Bloomberg (paywalled article):
Taiwan prosecutors arrested six people suspected of stealing trade secrets from Taiwan Semiconductor Manufacturing Co., opening an investigation into a potential breach of national security involving a global tech industry linchpin.
The chipmaker to Nvidia Corp. reported a number of former and current staff to authorities on suspicion they illegally obtained core technology. A total of six people were arrested, with two posting bail and one released afterwards, said Taiwan High Prosecutors Office spokesman John Nieh. Prosecutors searched the homes of some staff between July 25 and July 28, the agency said in a statement. It’s now trying to find out if data had been leaked to other parties.
TSMC is the world’s most advanced maker of semiconductors, from Nvidia AI accelerators to Apple Inc. iPhone processors. The case coincides with a quickening race by the likes of Meta Platforms Inc.and DeepSeek to develop artificial intelligence in the post-ChatGPT era, which requires billions of dollars in servers and datacenters.
On Tuesday, the Nikkei reported that TSMC fired several employees suspected of trying to obtain critical information on 2-nanometer chip development. That next-generation semiconductor process is entering mass production in the second half of this year.
TSMC is more than just a chip maker. They’re literally responsible for running the global economy. China believes Taiwan is part of China, and are very eager to seek “reunification” with the island, calling it sacred territory.
An excerpt from Apple in China by Patrick McGee:
When on October 1, 2024, the Communist Party celebrated seventy-five years of ruling China, Xi reiterated his desire to "reunify" with the island democracy, saying "Taiwan is China's sacred territory" and that the two are connected by blood. "It's an irreversible trend, a cause of righteousness and the common aspiration of the people," he told thousands of supporters. "No one can stop the march of history.”

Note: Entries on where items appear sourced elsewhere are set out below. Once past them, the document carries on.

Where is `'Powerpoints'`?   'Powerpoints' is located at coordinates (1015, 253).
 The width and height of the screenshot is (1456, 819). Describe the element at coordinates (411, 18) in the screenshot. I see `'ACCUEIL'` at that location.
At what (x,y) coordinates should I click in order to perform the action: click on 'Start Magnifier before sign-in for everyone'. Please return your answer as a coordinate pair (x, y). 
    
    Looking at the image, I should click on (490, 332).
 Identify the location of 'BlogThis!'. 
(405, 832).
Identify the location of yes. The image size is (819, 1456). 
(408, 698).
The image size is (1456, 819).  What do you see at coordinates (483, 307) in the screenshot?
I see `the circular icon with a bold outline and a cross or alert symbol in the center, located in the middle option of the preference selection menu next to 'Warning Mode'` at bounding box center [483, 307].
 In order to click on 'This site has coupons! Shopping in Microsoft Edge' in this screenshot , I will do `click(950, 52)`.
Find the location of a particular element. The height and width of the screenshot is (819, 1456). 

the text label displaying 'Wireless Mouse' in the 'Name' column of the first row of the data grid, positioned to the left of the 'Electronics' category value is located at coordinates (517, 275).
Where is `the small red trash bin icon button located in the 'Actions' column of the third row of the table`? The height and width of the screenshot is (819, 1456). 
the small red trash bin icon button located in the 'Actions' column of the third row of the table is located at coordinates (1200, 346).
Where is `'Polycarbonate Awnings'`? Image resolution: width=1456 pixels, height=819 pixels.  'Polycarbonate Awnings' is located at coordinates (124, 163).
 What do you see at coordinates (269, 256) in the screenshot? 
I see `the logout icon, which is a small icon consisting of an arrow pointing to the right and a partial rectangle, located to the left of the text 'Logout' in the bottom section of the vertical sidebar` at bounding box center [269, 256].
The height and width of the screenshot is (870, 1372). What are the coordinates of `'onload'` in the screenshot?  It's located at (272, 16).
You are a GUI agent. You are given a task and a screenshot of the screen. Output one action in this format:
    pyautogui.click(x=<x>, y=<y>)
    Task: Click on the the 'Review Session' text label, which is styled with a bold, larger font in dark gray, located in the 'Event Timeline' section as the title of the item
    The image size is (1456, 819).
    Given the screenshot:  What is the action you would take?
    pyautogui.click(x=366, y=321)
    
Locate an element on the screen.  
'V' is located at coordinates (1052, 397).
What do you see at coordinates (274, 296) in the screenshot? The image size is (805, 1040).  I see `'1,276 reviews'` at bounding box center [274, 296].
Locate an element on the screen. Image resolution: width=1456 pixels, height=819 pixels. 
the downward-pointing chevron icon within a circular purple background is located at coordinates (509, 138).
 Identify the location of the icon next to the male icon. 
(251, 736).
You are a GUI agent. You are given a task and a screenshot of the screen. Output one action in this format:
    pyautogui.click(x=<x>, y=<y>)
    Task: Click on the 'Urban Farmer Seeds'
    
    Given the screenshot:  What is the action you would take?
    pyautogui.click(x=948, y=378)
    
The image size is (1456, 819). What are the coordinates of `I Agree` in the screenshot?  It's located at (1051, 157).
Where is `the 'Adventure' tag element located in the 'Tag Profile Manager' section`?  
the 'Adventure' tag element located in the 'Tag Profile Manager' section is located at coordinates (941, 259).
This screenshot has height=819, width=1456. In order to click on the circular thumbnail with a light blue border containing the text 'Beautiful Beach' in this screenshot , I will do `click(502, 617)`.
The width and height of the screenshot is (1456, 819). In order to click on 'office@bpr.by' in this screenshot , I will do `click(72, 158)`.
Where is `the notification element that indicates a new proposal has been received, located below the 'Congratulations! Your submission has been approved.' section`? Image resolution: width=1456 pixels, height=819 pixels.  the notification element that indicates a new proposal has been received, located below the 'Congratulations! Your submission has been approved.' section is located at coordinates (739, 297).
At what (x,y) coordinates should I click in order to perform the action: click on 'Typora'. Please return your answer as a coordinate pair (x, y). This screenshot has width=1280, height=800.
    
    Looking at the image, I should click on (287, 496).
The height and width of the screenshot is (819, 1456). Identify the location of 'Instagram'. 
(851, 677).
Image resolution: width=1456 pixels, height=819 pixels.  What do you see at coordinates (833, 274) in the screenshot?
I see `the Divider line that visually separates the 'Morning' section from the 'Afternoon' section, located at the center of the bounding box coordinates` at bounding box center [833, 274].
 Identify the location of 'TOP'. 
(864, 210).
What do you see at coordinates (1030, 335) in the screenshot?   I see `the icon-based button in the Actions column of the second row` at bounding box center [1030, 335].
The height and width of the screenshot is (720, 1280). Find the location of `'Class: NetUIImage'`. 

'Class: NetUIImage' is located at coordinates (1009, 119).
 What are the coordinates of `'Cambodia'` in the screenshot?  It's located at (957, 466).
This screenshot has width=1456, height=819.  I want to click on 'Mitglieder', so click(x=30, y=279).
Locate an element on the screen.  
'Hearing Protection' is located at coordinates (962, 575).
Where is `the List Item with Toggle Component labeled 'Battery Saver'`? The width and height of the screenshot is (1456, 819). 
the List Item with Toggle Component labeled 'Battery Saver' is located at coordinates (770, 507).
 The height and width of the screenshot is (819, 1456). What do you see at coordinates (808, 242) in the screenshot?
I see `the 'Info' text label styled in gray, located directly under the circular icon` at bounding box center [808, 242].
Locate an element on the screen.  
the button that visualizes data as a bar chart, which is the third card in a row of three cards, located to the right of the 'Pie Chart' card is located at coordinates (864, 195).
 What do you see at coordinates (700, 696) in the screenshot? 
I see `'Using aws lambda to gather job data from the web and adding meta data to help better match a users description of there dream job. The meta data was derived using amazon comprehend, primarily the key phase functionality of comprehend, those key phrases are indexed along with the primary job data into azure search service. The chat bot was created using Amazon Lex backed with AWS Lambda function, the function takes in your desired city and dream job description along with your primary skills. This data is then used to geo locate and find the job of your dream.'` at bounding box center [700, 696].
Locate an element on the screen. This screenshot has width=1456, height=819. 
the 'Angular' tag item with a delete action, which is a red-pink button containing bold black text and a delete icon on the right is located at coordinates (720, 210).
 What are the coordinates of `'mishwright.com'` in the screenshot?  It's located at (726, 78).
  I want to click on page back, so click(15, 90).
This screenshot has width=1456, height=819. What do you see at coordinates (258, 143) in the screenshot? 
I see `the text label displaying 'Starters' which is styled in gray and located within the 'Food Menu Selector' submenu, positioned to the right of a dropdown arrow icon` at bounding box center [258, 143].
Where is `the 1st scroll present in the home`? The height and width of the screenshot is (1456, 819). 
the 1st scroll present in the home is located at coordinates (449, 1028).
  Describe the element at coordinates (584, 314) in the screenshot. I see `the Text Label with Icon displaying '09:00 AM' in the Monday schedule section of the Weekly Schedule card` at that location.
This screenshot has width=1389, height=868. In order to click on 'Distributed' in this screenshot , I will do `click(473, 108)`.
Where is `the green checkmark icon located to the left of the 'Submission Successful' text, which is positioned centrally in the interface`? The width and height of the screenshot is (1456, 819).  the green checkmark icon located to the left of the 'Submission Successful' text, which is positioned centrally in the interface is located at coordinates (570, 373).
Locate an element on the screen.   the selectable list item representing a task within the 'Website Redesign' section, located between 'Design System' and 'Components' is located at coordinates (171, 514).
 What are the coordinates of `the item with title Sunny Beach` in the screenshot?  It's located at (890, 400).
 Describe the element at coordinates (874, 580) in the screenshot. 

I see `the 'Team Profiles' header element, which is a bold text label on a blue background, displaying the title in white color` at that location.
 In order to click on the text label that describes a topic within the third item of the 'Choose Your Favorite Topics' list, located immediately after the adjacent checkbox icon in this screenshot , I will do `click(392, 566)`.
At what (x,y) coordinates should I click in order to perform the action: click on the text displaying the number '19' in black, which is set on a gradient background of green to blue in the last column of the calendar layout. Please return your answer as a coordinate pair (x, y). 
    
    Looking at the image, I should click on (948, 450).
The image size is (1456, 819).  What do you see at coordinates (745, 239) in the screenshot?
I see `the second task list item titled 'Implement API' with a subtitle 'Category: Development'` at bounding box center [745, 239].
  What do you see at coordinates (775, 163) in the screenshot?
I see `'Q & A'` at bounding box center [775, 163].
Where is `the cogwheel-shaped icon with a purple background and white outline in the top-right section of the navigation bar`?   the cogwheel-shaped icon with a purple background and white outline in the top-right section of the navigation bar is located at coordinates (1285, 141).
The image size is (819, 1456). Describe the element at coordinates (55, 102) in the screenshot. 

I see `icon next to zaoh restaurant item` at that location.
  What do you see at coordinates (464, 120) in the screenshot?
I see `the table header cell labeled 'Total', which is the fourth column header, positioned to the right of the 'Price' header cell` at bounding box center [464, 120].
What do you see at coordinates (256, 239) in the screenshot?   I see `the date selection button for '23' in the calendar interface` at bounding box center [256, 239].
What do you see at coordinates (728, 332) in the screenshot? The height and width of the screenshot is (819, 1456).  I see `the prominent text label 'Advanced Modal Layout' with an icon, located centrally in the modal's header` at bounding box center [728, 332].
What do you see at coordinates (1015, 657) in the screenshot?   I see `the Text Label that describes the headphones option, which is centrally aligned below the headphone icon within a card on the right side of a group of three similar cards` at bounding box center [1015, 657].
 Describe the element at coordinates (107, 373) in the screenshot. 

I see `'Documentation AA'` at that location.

Any military action would immediately threaten TSMC, which is responsible for making at least 80 percent of the world's most advanced chips. In war games involving an invasion of Taiwan by China, Taiwan's semiconductor industry doesn't survive. "It would go out of business on day one of the war," according to Chris Miller, author of Chip War. "The moment fighting starts, TSMC facilities would stop producing. It would never be reopened." Such a cessation in production would have disastrous effects on the world economy. Avril Haines, US director of national intel-ligence, estimates that if Taiwan were prevented from exporting chips, the global loss would be "somewhere between $600 billion to more than $1 trillion, on an annual basis, for the first several years." Indeed, the New York Times columnist Nicholas Kristof has credibly called TSMC "the only corporation... in history that could cause a global depression if it were forced to halt production." For Apple alone, the impact would be the equivalent of a meteor strike.
According to the article, China is still manufacturing 7-nanometer chips while TSMC is working on more efficient 2-nanometer chips.
The headline sounds like another routine stolen trade secrets scandal, but it’s more cutthroat than that (pun intended).
They don’t call it the Chip Wars for nothing.